GOAL: Copy out the listing below word for word, everything from the line containing "has height=819, width=1456." down to the line containing "point(27,15)", with both of those lines included.
● ● ● ●
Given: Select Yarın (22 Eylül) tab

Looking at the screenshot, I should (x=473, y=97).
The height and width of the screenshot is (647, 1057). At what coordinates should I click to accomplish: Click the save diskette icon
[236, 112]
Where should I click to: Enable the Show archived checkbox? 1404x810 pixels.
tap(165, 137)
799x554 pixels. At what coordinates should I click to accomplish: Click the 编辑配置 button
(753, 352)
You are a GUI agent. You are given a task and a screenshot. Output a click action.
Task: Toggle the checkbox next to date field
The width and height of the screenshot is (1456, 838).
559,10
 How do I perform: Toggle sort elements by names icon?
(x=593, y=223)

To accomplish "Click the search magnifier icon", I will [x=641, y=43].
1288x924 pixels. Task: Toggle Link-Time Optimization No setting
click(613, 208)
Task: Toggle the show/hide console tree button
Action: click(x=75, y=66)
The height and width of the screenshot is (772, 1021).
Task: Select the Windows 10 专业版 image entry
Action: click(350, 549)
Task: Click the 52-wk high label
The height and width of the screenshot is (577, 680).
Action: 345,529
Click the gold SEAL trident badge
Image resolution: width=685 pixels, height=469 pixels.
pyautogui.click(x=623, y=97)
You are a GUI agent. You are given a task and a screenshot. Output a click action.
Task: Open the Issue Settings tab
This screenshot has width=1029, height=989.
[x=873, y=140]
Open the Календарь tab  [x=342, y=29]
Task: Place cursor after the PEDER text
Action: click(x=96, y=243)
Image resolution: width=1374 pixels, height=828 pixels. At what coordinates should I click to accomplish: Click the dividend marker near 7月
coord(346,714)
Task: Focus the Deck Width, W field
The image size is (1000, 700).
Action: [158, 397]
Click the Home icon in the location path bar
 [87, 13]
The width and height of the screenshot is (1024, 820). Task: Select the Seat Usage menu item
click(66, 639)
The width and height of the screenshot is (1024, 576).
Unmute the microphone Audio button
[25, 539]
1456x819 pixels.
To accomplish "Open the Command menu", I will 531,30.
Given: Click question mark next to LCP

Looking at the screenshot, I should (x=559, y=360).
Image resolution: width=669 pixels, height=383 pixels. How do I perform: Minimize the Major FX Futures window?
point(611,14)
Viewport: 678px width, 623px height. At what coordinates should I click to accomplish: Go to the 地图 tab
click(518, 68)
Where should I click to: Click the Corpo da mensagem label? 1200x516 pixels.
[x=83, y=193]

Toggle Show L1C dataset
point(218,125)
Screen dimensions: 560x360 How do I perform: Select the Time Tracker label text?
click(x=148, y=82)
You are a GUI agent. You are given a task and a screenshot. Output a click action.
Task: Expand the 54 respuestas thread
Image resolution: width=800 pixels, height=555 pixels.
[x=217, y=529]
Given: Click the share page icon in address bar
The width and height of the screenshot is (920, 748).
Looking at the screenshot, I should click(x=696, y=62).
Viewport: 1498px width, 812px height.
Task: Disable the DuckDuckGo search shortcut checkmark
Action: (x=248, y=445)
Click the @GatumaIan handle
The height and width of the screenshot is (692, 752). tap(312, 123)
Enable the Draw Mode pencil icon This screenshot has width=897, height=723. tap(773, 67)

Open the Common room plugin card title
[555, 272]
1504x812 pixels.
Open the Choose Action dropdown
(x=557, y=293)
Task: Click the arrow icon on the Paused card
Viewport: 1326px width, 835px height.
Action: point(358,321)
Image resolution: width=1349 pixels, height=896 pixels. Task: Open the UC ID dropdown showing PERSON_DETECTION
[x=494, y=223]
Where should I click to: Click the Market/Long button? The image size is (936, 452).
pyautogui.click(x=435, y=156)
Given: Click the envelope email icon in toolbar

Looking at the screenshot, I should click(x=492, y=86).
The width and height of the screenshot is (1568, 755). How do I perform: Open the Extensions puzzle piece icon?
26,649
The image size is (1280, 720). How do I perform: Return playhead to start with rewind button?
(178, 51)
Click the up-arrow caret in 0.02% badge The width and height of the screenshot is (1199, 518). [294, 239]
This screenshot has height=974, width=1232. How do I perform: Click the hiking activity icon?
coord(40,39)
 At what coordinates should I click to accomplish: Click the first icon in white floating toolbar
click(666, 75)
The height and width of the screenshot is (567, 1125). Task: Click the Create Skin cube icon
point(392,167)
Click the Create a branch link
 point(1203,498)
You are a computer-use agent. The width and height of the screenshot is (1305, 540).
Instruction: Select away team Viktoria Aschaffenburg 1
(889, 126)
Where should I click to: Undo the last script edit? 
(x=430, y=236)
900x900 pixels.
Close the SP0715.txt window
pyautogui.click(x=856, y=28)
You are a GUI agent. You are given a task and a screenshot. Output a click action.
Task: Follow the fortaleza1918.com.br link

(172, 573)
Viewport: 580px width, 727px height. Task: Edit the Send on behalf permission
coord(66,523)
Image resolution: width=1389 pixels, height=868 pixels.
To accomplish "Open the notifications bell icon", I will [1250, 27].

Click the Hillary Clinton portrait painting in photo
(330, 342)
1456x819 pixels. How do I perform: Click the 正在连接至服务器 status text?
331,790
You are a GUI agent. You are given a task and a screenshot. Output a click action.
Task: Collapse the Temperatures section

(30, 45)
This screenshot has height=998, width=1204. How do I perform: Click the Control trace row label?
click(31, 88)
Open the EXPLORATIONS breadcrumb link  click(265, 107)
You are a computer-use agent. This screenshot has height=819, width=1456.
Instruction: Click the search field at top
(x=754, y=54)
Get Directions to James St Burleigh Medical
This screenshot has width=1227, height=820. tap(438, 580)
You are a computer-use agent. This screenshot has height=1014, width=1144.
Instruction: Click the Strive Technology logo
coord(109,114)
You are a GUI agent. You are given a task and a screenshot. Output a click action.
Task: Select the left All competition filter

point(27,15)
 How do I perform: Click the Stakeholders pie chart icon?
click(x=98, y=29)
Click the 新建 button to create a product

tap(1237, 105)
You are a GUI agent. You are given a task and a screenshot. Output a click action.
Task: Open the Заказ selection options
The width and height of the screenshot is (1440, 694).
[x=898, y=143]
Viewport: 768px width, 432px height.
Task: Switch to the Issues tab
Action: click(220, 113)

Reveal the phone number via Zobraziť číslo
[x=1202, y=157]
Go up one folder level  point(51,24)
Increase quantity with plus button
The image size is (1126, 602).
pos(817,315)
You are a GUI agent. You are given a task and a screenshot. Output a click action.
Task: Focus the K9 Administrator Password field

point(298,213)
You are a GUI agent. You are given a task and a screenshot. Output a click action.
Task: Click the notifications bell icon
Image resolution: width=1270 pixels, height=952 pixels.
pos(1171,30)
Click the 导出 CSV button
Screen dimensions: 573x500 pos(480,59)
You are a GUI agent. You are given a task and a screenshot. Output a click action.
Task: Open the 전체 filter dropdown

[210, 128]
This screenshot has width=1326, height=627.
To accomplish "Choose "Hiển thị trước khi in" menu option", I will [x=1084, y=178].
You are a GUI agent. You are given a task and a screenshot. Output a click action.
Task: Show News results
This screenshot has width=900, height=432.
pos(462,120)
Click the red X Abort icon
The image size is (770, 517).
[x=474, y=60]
● ● ● ●
FINISHED ANSWER:
You are a computer-use agent. This screenshot has height=819, width=1456.
Instruction: Click the search field at top
(x=754, y=54)
Get Directions to James St Burleigh Medical
This screenshot has width=1227, height=820. tap(438, 580)
You are a computer-use agent. This screenshot has height=1014, width=1144.
Instruction: Click the Strive Technology logo
coord(109,114)
You are a GUI agent. You are given a task and a screenshot. Output a click action.
Task: Select the left All competition filter

point(27,15)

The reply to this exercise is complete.